Heimdall-v2 ABCI security patch(v0.4.4)

Announcements
1

Summary

Two security bugs in Heimdall’s ABCI layer were reported and confirmed via the Bug Bounty Program. Under specific conditions, these bugs could have allowed a malicious validator to trigger a Denial of Service (DoS) and cause a chain halt.

Both issues have been fixed and a patched release is available.

Root Cause

Issue 1 – Non-deterministic majority selection & vote inflation

The first issue was in the GetMajorityMilestoneProposition function in the ABCI layer.

  1. Vote inflation via repeated keys

    The function maintains a parentHashToVotingPower map.

    The key for this map was derived directly from the proposition data, which meant the same key could be inserted multiple times during a single iteration.

    A faulty validator could exploit this by:

    • Reusing the same parent hash key multiple times with different data,

    • Artificially inflating the voting power for that parent hash,

    • While still being able to vote for different proposition data.

  2. Non-determinism due to map iteration

    The function then iterated over parentHashToVotingPower to determine the majorityParentHash.

    Since Go map iteration order is non-deterministic, if multiple parent hashes had majorityVP, different nodes could pick different majorityParentHash values.

  3. Effect on consensus

    • Nodes that selected a valid majority parent hash would commit the milestone to state.

    • Nodes that selected the inflated parent hash would later fail a PreBlocker check and diverge.

    As a result:

    • Some nodes would obtain a valid pendingMilestone,

    • Others would get nil and attempt to rotate the current span.

    This disagreement on milestone propositions prevents validators from reaching consensus and can ultimately lead to a chain halt.

Issue 2 – Late malformed vote extensions causing halts

The second issue involved late-arriving, malformed vote extensions.

  1. Interaction with PrepareProposal

    • The PrepareProposal handler calls ValidateVoteExtensions.

    • If vote extensions are invalid, ValidateVoteExtensions returns an error and PrepareProposal fails.

    • In our integration, this error propagates into CometBFT, leading to a panic and halting the chain.

  2. Mismatch with Cosmos/Comet semantics

    In Cosmos/Comet:

    • Once the 2/3+ voting power threshold is reached, vote extensions are not revalidated at that stage.

    • They are directly added to the local commit.

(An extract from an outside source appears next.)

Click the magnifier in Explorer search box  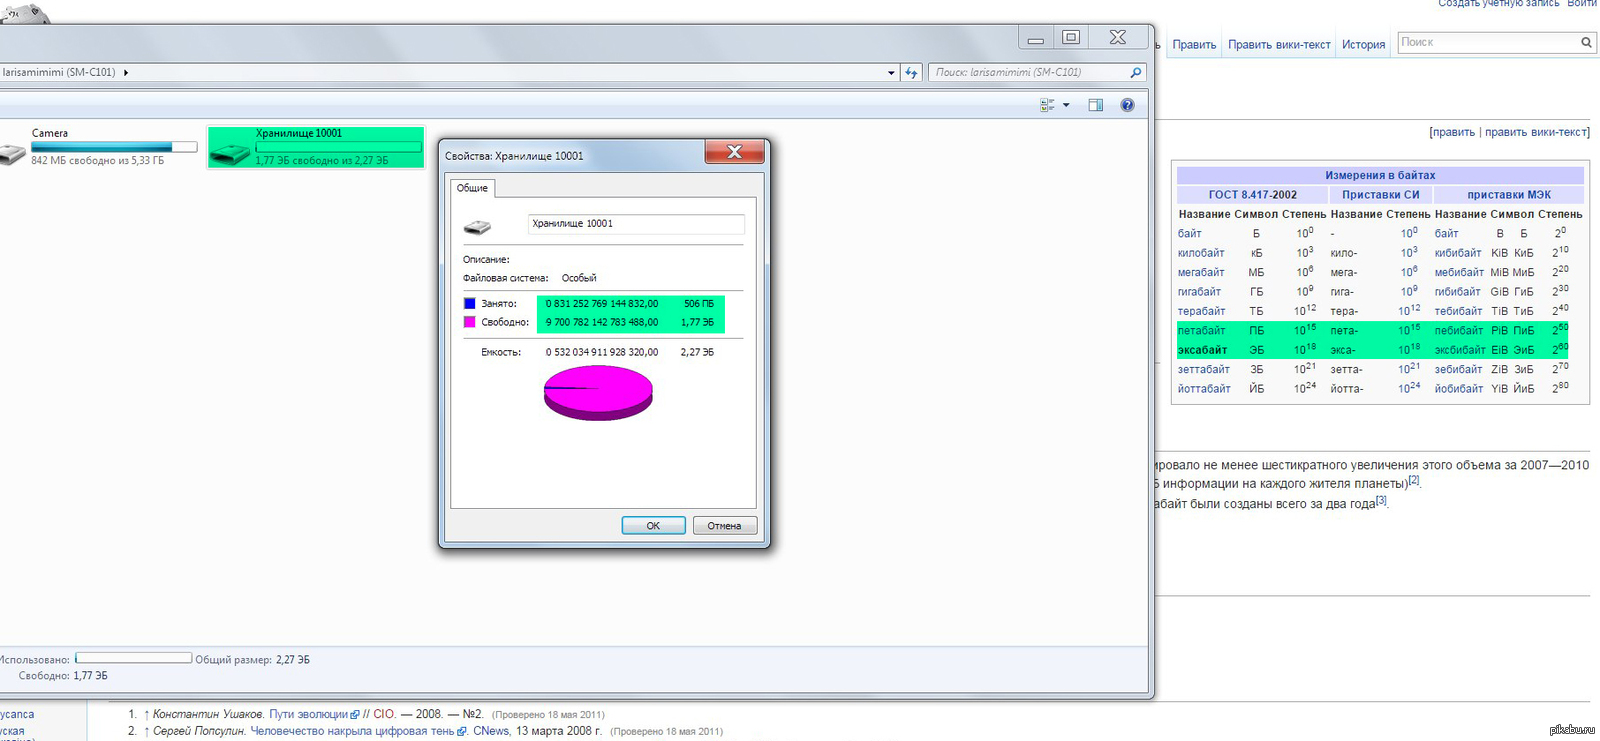(x=1135, y=73)
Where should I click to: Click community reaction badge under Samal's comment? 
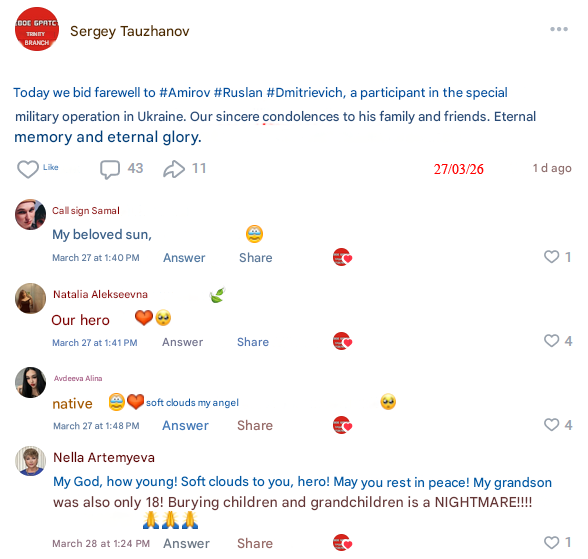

    Therefore, a faulty validator can:

    • Send a malformed vote extension late in the precommit phase of the previous block,

    • Have it included in the extended commit,

    • Cause the subsequent PrepareProposal to fail when ValidateVoteExtensions rejects the malformed data.

  3. Concrete example

    If a vote extension includes a side transaction response with an invalid transaction hash:

    • ValidateVoteExtensions will fail,

    • PrepareProposal will return an error,

    • The chain will halt even though 2/3+ voting power was already achieved.

Resolution and Recovery

A patch was released on Wednesday, November 12th, 2025 with Heimdall-v2 tag v0.4.4.

The main changes, implemented in PR #499, are:

  1. Safer vote extension validation

    • ValidateVoteExtensions was refactored and split so that it only returns an error (and thus triggers a Comet panic) when strictly necessary.

    • Late malformed vote extensions no longer cause a chain halt once a block has already achieved the 2/3+ voting power threshold.

  2. Deterministic milestone majority selection

    • Non-determinism in milestone majority selection was removed by:

      • Detecting and failing on duplicate block hashes during the milestone proposition phase, and

      • Ensuring deterministic handling of parent hashes and voting power.

  3. Deployment

    • The patch was first tested on a dedicated devnet.

    • It was then deployed and verified on Amoy and Mainnet nodes.

    • A public release announcement was shared, instructing all validators to upgrade to v0.4.4.